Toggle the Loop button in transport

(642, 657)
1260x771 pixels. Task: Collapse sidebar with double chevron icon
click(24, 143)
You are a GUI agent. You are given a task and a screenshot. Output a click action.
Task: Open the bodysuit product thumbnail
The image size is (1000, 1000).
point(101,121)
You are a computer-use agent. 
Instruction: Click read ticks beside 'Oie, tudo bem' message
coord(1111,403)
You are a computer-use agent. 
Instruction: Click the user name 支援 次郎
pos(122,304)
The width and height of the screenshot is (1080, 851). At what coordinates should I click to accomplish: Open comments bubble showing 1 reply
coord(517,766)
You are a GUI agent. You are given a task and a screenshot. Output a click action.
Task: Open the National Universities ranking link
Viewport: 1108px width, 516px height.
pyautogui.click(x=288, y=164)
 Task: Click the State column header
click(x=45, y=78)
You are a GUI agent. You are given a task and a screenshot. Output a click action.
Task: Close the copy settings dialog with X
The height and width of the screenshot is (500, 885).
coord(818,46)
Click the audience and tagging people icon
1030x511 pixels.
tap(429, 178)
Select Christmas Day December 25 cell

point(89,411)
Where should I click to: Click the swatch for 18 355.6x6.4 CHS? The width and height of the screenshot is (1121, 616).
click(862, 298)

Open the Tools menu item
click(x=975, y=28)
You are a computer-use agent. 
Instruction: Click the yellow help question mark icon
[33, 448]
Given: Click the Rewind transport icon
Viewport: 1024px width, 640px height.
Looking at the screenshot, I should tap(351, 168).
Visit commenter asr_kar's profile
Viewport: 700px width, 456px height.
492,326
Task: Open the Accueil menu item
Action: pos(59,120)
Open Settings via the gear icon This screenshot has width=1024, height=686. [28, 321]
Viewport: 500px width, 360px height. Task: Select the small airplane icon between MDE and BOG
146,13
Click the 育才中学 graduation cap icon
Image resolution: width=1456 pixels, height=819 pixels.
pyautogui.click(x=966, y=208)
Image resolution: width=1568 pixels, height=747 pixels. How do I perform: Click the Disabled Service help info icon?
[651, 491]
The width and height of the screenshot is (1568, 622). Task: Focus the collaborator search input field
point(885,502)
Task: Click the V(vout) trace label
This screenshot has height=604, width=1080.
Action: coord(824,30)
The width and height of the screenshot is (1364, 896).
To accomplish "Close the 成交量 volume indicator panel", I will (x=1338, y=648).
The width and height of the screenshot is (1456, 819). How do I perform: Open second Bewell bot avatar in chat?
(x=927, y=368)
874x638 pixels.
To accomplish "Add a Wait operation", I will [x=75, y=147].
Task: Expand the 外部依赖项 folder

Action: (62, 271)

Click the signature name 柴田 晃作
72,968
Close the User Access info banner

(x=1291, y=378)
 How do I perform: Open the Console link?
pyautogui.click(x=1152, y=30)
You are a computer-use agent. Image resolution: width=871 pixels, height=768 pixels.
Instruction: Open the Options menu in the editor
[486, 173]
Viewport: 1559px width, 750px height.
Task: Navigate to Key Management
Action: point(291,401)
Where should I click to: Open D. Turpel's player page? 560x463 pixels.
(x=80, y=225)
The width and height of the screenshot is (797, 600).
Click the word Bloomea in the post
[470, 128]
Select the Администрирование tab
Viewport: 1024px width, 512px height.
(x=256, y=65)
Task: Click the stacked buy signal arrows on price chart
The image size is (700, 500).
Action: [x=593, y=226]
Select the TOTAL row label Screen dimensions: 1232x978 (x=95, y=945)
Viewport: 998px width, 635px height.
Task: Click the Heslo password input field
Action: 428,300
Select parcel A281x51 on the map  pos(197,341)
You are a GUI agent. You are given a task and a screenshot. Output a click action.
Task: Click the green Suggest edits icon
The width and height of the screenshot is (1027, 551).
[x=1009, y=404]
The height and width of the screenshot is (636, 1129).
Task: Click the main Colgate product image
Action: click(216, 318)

══════

| AIM OF THE TASK |
An exact transcription of all the material above is the expected answer.

| ANSWER TO THIS PROBLEM |
Toggle the Loop button in transport

(642, 657)
1260x771 pixels. Task: Collapse sidebar with double chevron icon
click(24, 143)
You are a GUI agent. You are given a task and a screenshot. Output a click action.
Task: Open the bodysuit product thumbnail
The image size is (1000, 1000).
point(101,121)
You are a computer-use agent. 
Instruction: Click read ticks beside 'Oie, tudo bem' message
coord(1111,403)
You are a computer-use agent. 
Instruction: Click the user name 支援 次郎
pos(122,304)
The width and height of the screenshot is (1080, 851). At what coordinates should I click to accomplish: Open comments bubble showing 1 reply
coord(517,766)
You are a GUI agent. You are given a task and a screenshot. Output a click action.
Task: Open the National Universities ranking link
Viewport: 1108px width, 516px height.
pyautogui.click(x=288, y=164)
 Task: Click the State column header
click(x=45, y=78)
You are a GUI agent. You are given a task and a screenshot. Output a click action.
Task: Close the copy settings dialog with X
The height and width of the screenshot is (500, 885).
coord(818,46)
Click the audience and tagging people icon
1030x511 pixels.
tap(429, 178)
Select Christmas Day December 25 cell

point(89,411)
Where should I click to: Click the swatch for 18 355.6x6.4 CHS? The width and height of the screenshot is (1121, 616).
click(862, 298)

Open the Tools menu item
click(x=975, y=28)
You are a computer-use agent. 
Instruction: Click the yellow help question mark icon
[33, 448]
Given: Click the Rewind transport icon
Viewport: 1024px width, 640px height.
Looking at the screenshot, I should tap(351, 168).
Visit commenter asr_kar's profile
Viewport: 700px width, 456px height.
492,326
Task: Open the Accueil menu item
Action: pos(59,120)
Open Settings via the gear icon This screenshot has width=1024, height=686. [28, 321]
Viewport: 500px width, 360px height. Task: Select the small airplane icon between MDE and BOG
146,13
Click the 育才中学 graduation cap icon
Image resolution: width=1456 pixels, height=819 pixels.
pyautogui.click(x=966, y=208)
Image resolution: width=1568 pixels, height=747 pixels. How do I perform: Click the Disabled Service help info icon?
[651, 491]
The width and height of the screenshot is (1568, 622). Task: Focus the collaborator search input field
point(885,502)
Task: Click the V(vout) trace label
This screenshot has height=604, width=1080.
Action: coord(824,30)
The width and height of the screenshot is (1364, 896).
To accomplish "Close the 成交量 volume indicator panel", I will (x=1338, y=648).
The width and height of the screenshot is (1456, 819). How do I perform: Open second Bewell bot avatar in chat?
(x=927, y=368)
874x638 pixels.
To accomplish "Add a Wait operation", I will [x=75, y=147].
Task: Expand the 外部依赖项 folder

Action: (62, 271)

Click the signature name 柴田 晃作
72,968
Close the User Access info banner

(x=1291, y=378)
 How do I perform: Open the Console link?
pyautogui.click(x=1152, y=30)
You are a computer-use agent. Image resolution: width=871 pixels, height=768 pixels.
Instruction: Open the Options menu in the editor
[486, 173]
Viewport: 1559px width, 750px height.
Task: Navigate to Key Management
Action: point(291,401)
Where should I click to: Open D. Turpel's player page? 560x463 pixels.
(x=80, y=225)
The width and height of the screenshot is (797, 600).
Click the word Bloomea in the post
[470, 128]
Select the Администрирование tab
Viewport: 1024px width, 512px height.
(x=256, y=65)
Task: Click the stacked buy signal arrows on price chart
The image size is (700, 500).
Action: [x=593, y=226]
Select the TOTAL row label Screen dimensions: 1232x978 (x=95, y=945)
Viewport: 998px width, 635px height.
Task: Click the Heslo password input field
Action: 428,300
Select parcel A281x51 on the map  pos(197,341)
You are a GUI agent. You are given a task and a screenshot. Output a click action.
Task: Click the green Suggest edits icon
The width and height of the screenshot is (1027, 551).
[x=1009, y=404]
The height and width of the screenshot is (636, 1129).
Task: Click the main Colgate product image
Action: click(216, 318)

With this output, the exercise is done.